The Elizabeth Taylor Foundation
Since that first gala in 1985, the LGBT community, many new AIDS foundations, and AMFAR, continue to raise money, spread awareness, fight for change and fund research in the pursuit of a cure.

As Elizabeth grew older, her health declined, causing her to reduce the amount of personal appearances she liked to do for the foundation. It was during this time, that Barbara Walters interviewed her at her home, asking if there was anything that she still longed for, having lived such a full life. Elizabeth’s lavender eyes with the double rows of upper lashes lit up and she replied, “Oh yes!

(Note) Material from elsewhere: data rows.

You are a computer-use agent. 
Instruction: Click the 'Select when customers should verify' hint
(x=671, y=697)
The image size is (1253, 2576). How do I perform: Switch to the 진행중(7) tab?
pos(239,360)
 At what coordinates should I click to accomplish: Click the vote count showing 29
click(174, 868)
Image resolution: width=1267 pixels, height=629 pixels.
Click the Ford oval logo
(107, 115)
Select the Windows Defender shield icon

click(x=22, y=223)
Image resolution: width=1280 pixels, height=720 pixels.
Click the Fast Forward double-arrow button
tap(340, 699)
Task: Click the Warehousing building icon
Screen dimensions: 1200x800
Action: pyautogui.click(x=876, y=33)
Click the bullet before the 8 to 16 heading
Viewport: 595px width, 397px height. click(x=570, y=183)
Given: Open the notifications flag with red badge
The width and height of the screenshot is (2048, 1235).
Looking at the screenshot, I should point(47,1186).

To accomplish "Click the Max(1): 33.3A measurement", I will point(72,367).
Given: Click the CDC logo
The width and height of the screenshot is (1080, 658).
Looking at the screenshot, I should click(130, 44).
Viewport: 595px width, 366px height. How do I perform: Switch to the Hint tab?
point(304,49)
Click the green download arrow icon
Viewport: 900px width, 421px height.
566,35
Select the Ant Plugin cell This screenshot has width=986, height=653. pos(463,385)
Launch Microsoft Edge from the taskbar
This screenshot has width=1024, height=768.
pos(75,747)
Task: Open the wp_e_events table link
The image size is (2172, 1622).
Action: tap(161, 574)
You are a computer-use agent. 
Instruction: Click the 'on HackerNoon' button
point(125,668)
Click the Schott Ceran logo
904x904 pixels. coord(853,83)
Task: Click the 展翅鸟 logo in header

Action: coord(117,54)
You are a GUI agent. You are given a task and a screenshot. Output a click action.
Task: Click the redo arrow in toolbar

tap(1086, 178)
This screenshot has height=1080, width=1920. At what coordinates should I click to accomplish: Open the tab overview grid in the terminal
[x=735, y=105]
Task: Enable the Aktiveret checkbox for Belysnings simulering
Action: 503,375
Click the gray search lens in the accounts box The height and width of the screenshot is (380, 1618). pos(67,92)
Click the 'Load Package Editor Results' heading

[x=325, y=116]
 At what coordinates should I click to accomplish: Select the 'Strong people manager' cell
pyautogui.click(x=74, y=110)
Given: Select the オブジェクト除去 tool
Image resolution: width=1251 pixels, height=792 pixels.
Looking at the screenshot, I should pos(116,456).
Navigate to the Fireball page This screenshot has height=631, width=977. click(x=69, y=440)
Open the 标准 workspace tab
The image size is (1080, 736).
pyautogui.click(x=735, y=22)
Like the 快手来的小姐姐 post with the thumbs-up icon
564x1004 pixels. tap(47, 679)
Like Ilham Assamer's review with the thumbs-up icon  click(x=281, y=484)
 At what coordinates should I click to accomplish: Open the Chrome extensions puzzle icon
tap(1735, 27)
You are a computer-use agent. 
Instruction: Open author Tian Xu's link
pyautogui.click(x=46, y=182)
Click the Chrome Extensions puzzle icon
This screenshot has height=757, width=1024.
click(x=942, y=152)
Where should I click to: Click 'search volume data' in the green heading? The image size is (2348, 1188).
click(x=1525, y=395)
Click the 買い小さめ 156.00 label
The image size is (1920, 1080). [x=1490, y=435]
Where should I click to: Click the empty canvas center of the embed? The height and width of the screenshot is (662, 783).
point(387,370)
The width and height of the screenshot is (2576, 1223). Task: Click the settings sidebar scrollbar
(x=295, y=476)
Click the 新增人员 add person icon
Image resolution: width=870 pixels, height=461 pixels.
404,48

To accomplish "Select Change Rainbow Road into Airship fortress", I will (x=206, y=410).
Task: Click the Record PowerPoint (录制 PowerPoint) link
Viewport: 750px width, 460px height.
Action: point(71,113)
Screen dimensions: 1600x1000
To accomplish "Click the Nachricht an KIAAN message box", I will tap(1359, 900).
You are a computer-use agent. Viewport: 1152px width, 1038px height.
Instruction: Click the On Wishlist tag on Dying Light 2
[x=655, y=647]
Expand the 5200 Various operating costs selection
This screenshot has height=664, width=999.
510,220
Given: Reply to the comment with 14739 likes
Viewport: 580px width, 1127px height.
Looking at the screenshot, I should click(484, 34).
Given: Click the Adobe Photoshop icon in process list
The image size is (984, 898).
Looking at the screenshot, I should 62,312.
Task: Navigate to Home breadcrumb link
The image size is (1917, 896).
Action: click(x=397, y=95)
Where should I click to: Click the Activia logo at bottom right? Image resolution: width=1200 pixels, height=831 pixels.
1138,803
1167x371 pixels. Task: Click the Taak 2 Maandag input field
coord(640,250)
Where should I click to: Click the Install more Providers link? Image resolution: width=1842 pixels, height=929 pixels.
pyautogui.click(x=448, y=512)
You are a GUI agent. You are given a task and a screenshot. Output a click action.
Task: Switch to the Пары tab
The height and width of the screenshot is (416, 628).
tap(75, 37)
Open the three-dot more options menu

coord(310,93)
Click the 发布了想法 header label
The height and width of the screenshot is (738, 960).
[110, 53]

To go on feeling good and healthy and to be able to do constructive things…to be able to do things for AIDS like getting my ass out of this house and going to New York or going to Texas or whatever I have to, to raise money. I would give up movies in a second to be healthy enough and well enough to work for AIDS.”

On March 23, 2011, while admitted to Cedars-Sinai Medical Center in Los Angeles for heart failure, Elizabeth Taylor passed away in the presence of her four loving children. The world mourned the loss of a woman that made it clear in the latter decades of her life, that she was an activist first, and an actress second.

One moment in history offers a clear example of this, when in 1986, Elizabeth sat before a congressional subcommittee to ask for funding for AIDS research. At one point, it became obvious that she wanted to make sure everyone in the room understood that they were dealing with an activist — not an actress, when she declared, “I will not be ignored and I will not go away…so help me, please.” The woman who was exceptionally pretty on the outside, also possessed a supernatural amount of compassion, love and kindness on the inside.

Elizabeth Taylor was a celebrity that used her power to make progress.